[Extracted records Boundary: Start]

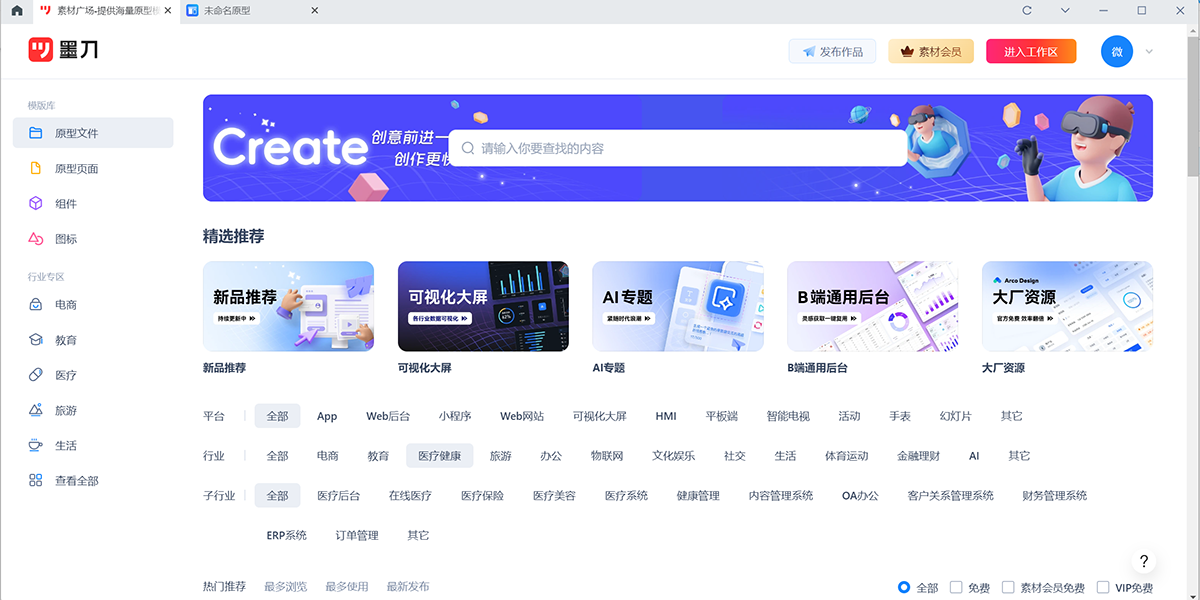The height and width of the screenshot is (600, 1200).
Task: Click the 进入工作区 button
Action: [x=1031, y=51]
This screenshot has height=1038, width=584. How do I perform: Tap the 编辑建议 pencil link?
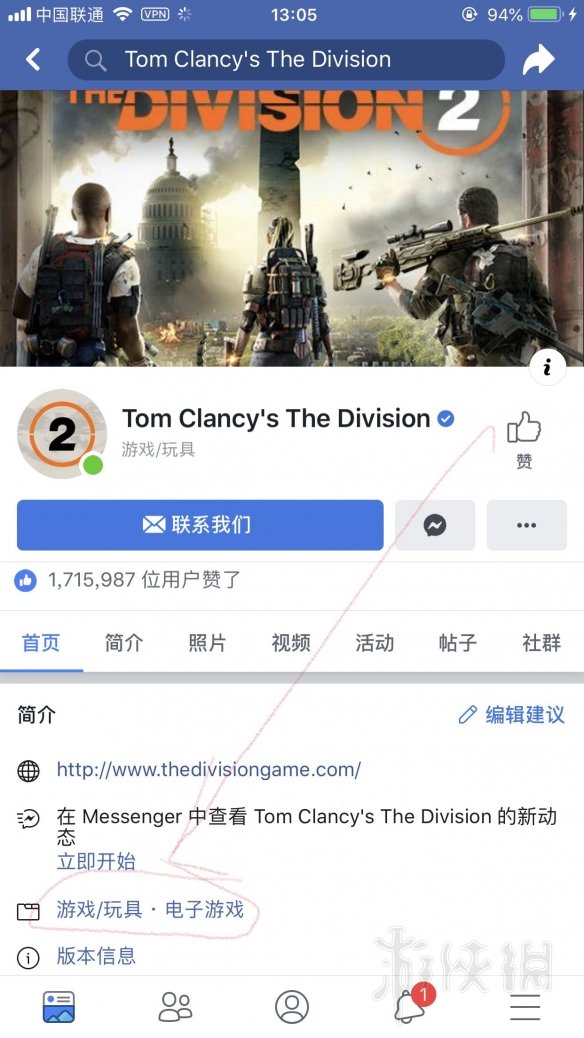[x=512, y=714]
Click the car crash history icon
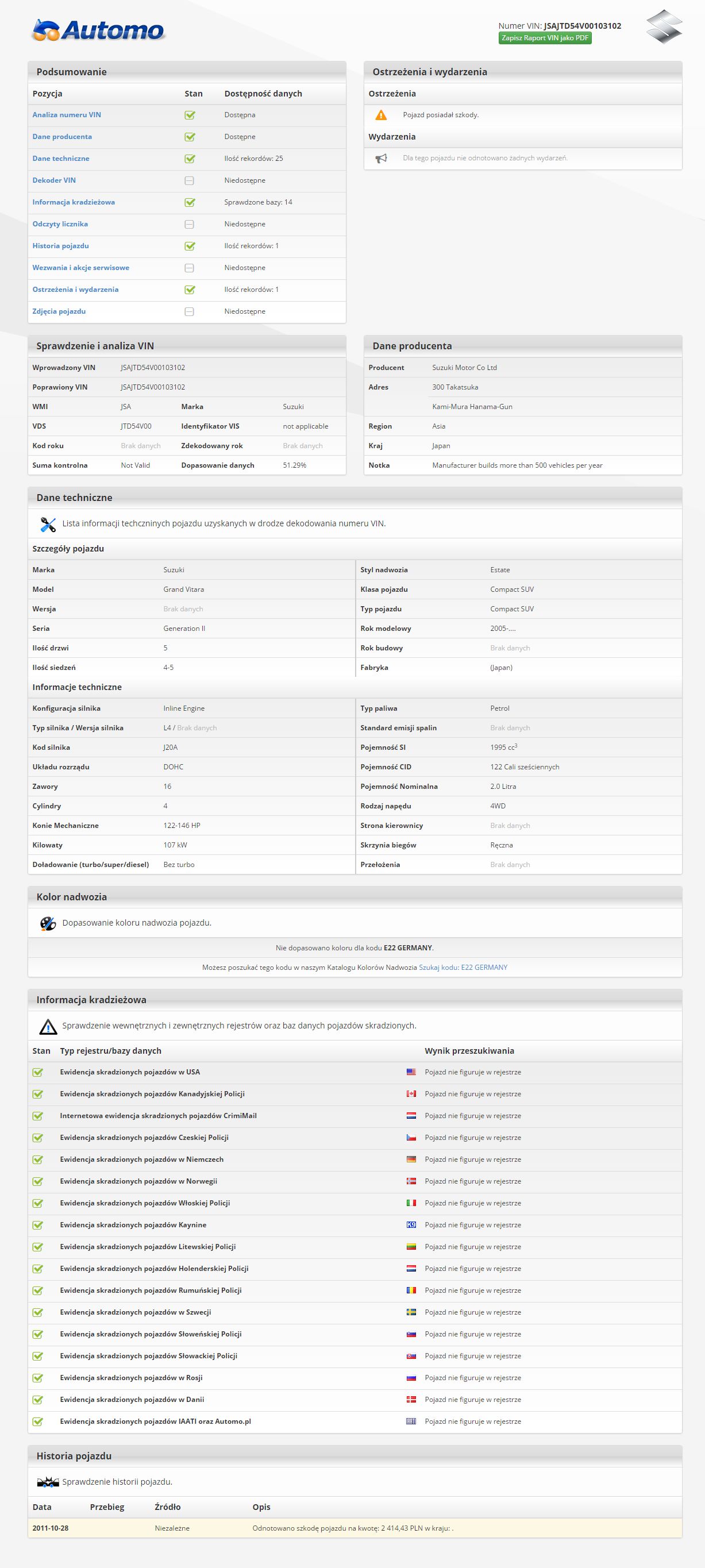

[Extracted records Boundary: End]

Nothing but the lines from the one containing "This screenshot has" through the end of the listing is to be output, and those lines are to be output exactly, pictures excluded.

◆ Solution to this problem
This screenshot has height=1038, width=584. How do I perform: Tap the 编辑建议 pencil link?
[x=512, y=714]
Click the car crash history icon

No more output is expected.